To overcome these challenges, the team adopts a sovereign AI approach using OpenShift AI along with Kubeflow and Feast. This allows them to create a secure, self-contained “AI factory” within their own infrastructure. Training workflows become automated, feature data is consistently managed, and all operations remain within national boundaries.
The Three Foundations of Sovereign AI
To move toward true digital independence, organizations must control three critical layers of the AI ecosystem:
1. Technical Sovereignty
Organizations need flexibility and transparency in their infrastructure. By leveraging open, hardware-agnostic platforms, they can avoid dependency on a single vendor and adapt to supply chain changes. Open-source technologies also allow full visibility into system operations, ensuring auditability and long-term control.
2. Data Sovereignty
Sensitive data must remain within defined geographic and legal boundaries. At the same time, data scientists should have seamless access to that data without compromising security. Achieving this balance is essential for both innovation and compliance.
3. Operational Sovereignty
The control layer—responsible for managing workloads, access, and resources—must operate locally. Relying on external SaaS-based control systems introduces risks, making it essential to maintain full control within the organization’s own environment.
A Practical Architecture for Sovereign AI
A robust sovereign AI solution is built on a layered architecture that integrates open-source technologies. Red Hat AI acts as the central platform, combining Kubernetes-based infrastructure with tools like Kubeflow for training and Feast for data management.
This approach ensures:
- Full ownership of the AI stack
- Transparency through open-source components
- Flexibility to adapt and scale
Key Components of the Solution
High-Performance Training with Kubeflow
Kubeflow simplifies distributed model training on private infrastructure. It allows data scientists to run large-scale AI workloads without worrying about underlying hardware complexity.
- Ease of use: A unified interface simplifies distributed training
- Reliability: Jobs are managed efficiently, minimizing resource waste
- Efficiency: GPU resources are allocated dynamically for optimal utilization
Data Management with Feast
Feast acts as the bridge between raw data and machine learning models, ensuring consistency and traceability.

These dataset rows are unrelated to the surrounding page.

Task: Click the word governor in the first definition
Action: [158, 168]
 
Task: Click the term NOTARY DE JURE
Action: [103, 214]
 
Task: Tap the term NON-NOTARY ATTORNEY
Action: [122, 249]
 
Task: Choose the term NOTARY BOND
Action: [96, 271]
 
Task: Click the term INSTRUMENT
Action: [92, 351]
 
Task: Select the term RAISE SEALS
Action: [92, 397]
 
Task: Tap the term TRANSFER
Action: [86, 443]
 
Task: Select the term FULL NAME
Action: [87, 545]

- Maintains accurate historical data for training
- Supports both batch (offline) and real-time (online) data access
- Provides a centralized feature registry for consistency across teams
End-to-End Sovereignty: From Training to Deployment
Sovereign AI must cover the entire lifecycle—not just model development. Once models are trained, they should be deployed and operated within the same secure environment.

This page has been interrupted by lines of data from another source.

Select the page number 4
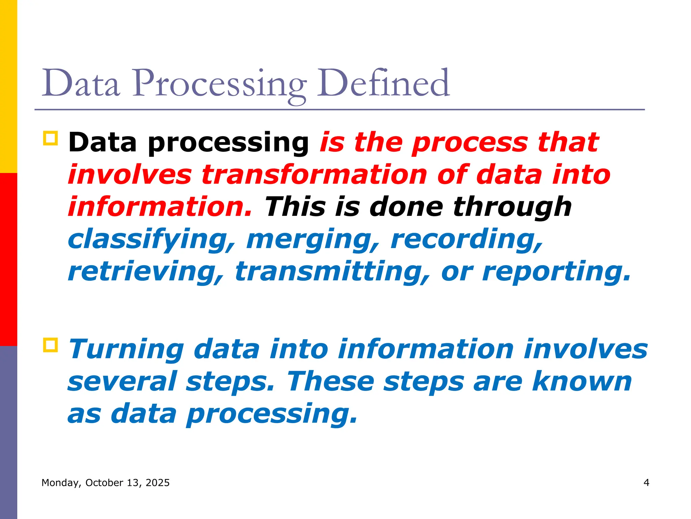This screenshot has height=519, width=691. tap(646, 483)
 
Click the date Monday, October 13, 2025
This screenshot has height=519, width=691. tap(105, 483)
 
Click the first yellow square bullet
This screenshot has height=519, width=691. tap(51, 138)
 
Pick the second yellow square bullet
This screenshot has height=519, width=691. tap(51, 345)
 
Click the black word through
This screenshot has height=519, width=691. tap(512, 207)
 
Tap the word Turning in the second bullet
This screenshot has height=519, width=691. tap(126, 349)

With integrated model serving capabilities, organizations can:
- Process real-time data locally without relying on external APIs
- Optimize infrastructure usage for large AI models
- Maintain complete control over inference and monitoring
This creates a seamless pipeline: data collection → model training → deployment, all within a controlled and secure ecosystem.
Final Thoughts
Building sovereign AI requires more than local infrastructure—it demands a well-designed architecture that prioritizes security, scalability, and governance.

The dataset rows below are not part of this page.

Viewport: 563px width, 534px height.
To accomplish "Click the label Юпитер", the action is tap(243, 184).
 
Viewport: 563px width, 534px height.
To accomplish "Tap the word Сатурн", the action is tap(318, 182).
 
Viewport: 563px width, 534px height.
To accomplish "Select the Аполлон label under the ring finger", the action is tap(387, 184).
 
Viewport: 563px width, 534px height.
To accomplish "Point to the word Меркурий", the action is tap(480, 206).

By combining platforms like OpenShift AI with tools such as Kubeflow and Feast, organizations can establish AI systems that are:
- Secure by design: Data never leaves the protected environment
- Scalable: Distributed computing enables efficient growth
- Auditable: Clear data lineage ensures compliance and reproducibility
Ultimately, sovereign AI empowers organizations to innovate confidently while maintaining full control over their data and technology—turning independence into a strategic advantage.